> OBJECTIVE: Rewrite the lines from the one containing "This screenshot has height=560, width=1200." through the end of the records, replacing "screenshot" with "image" and leaving everything else unchanged.

====== DATASET RECORDS

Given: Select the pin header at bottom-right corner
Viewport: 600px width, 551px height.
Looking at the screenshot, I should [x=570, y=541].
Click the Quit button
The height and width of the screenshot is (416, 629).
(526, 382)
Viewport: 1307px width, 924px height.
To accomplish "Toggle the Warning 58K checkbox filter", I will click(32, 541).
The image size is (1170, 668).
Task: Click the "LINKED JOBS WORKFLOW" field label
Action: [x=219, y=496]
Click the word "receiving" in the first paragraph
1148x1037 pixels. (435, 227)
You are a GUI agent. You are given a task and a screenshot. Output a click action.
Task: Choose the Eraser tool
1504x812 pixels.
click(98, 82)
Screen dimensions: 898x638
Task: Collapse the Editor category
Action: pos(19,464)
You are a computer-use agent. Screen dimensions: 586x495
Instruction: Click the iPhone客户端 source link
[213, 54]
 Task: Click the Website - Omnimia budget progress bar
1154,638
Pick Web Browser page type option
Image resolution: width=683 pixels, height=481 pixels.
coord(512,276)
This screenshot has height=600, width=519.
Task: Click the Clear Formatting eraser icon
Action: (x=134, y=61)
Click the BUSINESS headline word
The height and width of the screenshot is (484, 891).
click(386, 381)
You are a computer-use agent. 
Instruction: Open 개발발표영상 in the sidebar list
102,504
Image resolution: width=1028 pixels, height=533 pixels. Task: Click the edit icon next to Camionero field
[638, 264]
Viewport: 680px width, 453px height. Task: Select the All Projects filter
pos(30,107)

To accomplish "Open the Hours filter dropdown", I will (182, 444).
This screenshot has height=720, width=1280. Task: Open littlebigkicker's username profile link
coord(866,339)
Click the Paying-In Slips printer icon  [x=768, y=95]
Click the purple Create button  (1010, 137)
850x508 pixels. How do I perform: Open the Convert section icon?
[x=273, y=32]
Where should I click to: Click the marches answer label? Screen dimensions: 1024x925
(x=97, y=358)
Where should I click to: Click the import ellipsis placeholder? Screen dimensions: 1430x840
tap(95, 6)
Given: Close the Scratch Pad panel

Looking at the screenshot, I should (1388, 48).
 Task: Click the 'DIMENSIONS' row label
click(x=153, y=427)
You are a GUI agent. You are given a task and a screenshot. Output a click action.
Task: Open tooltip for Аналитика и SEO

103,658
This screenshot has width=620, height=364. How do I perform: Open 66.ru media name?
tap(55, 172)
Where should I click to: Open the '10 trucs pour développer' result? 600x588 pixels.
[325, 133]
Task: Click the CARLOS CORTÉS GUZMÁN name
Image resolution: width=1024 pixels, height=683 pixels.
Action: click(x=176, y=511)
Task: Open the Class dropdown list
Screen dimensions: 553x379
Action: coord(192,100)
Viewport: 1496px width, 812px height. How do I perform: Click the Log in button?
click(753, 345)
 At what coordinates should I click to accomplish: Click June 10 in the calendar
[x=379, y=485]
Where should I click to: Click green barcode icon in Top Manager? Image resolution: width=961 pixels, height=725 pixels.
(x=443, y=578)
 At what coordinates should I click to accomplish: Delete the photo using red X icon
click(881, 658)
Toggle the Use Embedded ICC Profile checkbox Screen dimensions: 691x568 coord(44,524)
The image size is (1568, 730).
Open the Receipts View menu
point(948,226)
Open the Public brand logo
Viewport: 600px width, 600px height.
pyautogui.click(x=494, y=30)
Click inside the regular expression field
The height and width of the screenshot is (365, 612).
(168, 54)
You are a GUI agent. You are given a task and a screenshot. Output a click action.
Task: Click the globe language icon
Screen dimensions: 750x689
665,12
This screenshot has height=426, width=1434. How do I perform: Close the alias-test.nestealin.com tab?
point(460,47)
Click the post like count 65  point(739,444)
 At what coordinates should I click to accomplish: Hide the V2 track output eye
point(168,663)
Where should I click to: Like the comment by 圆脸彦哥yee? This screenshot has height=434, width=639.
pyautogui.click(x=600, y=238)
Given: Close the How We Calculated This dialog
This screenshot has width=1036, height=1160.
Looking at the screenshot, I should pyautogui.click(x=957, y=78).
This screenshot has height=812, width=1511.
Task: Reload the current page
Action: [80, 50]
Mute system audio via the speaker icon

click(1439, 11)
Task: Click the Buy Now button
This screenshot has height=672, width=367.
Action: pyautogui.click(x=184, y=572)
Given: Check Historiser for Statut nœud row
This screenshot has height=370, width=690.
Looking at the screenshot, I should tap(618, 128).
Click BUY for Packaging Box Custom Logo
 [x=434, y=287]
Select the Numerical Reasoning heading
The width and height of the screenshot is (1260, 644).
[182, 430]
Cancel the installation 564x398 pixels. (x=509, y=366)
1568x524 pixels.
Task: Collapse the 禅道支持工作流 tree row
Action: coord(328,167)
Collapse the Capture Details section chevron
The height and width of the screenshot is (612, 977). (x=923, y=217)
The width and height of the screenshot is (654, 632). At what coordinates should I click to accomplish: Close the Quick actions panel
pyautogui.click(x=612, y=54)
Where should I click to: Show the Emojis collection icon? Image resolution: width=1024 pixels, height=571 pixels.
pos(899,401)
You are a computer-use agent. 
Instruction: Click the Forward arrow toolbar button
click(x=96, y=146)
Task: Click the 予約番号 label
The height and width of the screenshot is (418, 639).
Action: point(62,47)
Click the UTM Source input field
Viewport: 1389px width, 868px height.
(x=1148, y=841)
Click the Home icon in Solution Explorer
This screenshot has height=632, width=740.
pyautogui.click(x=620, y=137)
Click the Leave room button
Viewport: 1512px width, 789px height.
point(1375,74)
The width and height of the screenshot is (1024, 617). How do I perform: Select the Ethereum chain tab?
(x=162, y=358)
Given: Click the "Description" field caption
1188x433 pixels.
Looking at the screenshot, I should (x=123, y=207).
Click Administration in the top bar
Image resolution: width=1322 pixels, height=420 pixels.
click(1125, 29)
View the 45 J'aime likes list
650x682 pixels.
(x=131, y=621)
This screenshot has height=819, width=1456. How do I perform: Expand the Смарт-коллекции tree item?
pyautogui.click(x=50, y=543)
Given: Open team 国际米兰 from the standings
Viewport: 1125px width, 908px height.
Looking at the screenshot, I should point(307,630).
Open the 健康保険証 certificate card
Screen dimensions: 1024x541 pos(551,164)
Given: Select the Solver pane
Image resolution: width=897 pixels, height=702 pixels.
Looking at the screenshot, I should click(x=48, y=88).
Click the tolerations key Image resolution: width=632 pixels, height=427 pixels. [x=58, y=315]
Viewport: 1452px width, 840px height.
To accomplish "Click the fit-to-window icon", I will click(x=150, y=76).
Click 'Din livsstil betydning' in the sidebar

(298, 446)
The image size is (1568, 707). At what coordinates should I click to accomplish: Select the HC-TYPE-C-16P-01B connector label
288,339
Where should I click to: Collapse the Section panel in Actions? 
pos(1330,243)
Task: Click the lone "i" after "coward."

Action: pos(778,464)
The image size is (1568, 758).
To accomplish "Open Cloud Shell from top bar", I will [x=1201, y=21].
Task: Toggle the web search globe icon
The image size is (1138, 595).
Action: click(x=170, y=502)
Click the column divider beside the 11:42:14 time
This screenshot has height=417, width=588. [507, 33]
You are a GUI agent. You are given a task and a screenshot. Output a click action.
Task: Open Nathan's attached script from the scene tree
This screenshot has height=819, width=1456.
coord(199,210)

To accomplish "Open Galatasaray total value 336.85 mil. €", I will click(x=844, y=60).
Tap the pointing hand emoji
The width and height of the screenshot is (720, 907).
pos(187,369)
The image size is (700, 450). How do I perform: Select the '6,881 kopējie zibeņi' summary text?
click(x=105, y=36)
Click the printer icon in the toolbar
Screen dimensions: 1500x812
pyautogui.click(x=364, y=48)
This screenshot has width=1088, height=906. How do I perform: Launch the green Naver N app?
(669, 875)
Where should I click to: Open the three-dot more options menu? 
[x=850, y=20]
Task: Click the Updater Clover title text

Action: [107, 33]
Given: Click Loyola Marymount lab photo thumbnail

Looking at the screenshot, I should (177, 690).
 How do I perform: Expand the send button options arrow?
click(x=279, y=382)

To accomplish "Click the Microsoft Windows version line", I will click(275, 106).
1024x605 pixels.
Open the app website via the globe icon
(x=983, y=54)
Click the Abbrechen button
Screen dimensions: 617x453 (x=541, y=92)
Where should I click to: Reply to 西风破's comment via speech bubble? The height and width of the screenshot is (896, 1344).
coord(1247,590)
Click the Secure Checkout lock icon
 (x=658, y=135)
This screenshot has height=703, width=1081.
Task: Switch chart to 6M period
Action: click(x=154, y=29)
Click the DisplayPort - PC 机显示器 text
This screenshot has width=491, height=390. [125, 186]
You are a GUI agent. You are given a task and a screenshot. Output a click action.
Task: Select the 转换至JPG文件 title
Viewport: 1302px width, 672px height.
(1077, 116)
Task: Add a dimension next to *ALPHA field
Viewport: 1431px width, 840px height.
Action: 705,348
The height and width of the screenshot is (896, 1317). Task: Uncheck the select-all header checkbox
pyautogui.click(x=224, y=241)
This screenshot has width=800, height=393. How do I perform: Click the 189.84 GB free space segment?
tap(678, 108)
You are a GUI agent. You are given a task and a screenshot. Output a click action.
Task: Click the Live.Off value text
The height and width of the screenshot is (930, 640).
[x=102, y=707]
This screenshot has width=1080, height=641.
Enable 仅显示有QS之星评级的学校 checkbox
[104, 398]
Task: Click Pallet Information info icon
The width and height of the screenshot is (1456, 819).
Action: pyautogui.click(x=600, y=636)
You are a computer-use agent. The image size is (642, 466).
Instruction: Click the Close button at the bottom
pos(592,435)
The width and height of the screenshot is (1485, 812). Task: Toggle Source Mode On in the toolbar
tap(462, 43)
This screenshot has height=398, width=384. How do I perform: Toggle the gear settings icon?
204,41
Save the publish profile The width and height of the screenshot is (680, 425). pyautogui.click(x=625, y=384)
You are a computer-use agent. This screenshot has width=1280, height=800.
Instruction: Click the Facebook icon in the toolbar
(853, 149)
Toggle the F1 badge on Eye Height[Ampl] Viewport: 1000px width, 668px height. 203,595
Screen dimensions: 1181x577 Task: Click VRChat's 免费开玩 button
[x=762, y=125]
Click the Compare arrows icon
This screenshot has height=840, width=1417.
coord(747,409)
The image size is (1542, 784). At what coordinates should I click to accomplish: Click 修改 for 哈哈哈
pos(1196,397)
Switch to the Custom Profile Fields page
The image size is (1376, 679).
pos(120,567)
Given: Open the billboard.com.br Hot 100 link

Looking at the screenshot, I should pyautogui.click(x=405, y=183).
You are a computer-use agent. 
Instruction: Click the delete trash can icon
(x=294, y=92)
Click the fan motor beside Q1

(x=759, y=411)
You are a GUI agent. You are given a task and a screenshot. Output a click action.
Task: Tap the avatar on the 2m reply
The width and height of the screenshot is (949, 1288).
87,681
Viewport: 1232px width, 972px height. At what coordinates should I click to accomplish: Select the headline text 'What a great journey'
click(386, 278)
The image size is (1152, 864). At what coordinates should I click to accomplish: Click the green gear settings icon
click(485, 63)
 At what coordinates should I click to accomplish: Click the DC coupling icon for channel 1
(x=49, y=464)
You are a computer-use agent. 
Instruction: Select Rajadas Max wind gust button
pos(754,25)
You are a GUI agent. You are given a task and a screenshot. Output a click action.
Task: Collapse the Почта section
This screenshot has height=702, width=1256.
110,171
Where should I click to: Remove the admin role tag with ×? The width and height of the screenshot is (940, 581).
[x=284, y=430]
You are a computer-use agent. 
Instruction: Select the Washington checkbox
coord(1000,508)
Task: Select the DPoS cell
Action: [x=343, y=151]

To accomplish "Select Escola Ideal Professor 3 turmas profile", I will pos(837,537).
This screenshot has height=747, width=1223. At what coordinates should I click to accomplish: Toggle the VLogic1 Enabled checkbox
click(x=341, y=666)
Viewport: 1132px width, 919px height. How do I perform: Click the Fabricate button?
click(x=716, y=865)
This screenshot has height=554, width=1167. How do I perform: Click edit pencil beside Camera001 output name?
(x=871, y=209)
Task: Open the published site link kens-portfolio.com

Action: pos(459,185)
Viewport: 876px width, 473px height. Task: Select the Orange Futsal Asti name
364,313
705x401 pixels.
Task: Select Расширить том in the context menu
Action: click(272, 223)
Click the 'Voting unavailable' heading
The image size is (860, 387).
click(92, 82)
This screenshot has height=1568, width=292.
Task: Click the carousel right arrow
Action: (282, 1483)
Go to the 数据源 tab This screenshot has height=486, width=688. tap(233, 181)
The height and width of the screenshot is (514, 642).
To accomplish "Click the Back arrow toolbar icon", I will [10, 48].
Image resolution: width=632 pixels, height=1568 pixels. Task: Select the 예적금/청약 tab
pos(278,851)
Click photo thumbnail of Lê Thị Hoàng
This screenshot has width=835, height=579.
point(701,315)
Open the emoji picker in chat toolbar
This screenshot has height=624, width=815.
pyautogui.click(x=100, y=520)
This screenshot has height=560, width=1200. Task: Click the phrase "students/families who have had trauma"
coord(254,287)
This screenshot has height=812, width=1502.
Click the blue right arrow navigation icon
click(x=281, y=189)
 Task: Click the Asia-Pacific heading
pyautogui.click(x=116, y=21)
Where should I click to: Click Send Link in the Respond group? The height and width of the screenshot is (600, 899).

============

> RESULT:
This image has height=560, width=1200. Task: Click the phrase "students/families who have had trauma"
coord(254,287)
This image has height=812, width=1502.
Click the blue right arrow navigation icon
click(x=281, y=189)
 Task: Click the Asia-Pacific heading
pyautogui.click(x=116, y=21)
Where should I click to: Click Send Link in the Respond group? The height and width of the image is (600, 899).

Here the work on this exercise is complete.